Chōshun was born in Miyagawa, in Owari Province (present-day Aichi Prefecture), probably around 1682. By around 1700, he had made his way to Edo — the city that would become Tokyo — where he trained under artists of the Tosa and Kanō schools, and fell under the influence of Hishikawa Moronobu, the founder of the ukiyo-e tradition. His debt to Moronobu ran deep: on at least one major work, the Handscroll of Ten Homoerotic (Nanshoku) Scenes now in the Metropolitan Museum of Art, he signed himself “Hishikawa Chōshun,” indicating he saw himself as Moronobu’s stylistic heir — despite being too young to have studied under him directly.

He founded what became the Miyagawa school of painting, and he and his pupils are among the very few ukiyo-e artists to have never created woodblock prints.
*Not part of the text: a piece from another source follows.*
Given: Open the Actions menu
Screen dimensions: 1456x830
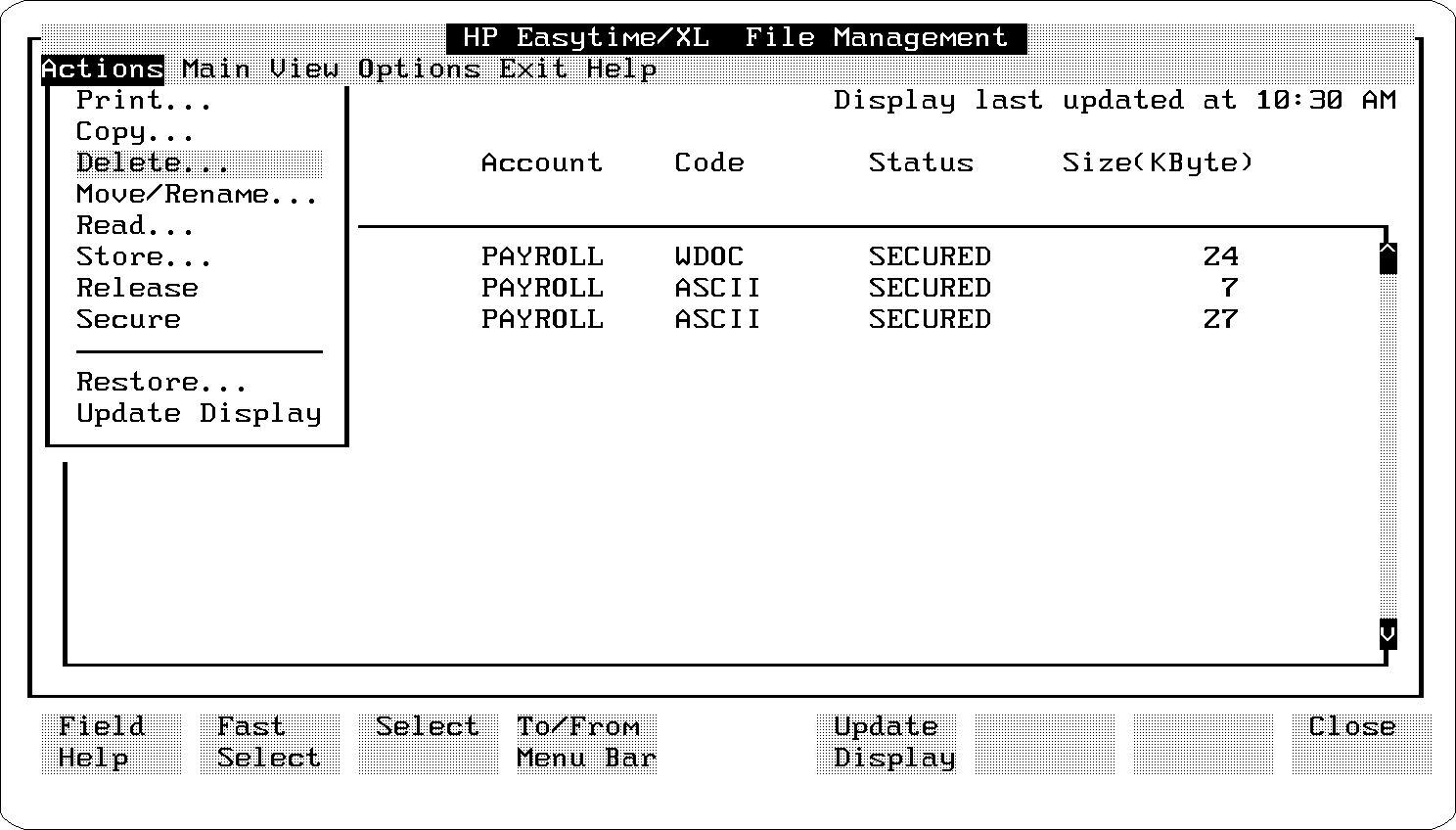Looking at the screenshot, I should click(x=102, y=69).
Everything he made was hand-painted on paper or silk. That alone sets him apart: in an era when the woodblock print was the dominant medium for reaching a mass audience, Chōshun chose the slower, more expensive, more intimate form. His clients were collectors, not commoners.

Scholar Richard Lane considered his coloring among the best in all of ukiyo-e art. Lane also, in his encyclopedic Images from the Floating World (1978), called Chōshun a “neglected genius.” His stock has risen steadily in the decades since, partly through the Museum of Fine Arts Boston’s landmark exhibition Drama and Desire, which featured four masterworks from their collection.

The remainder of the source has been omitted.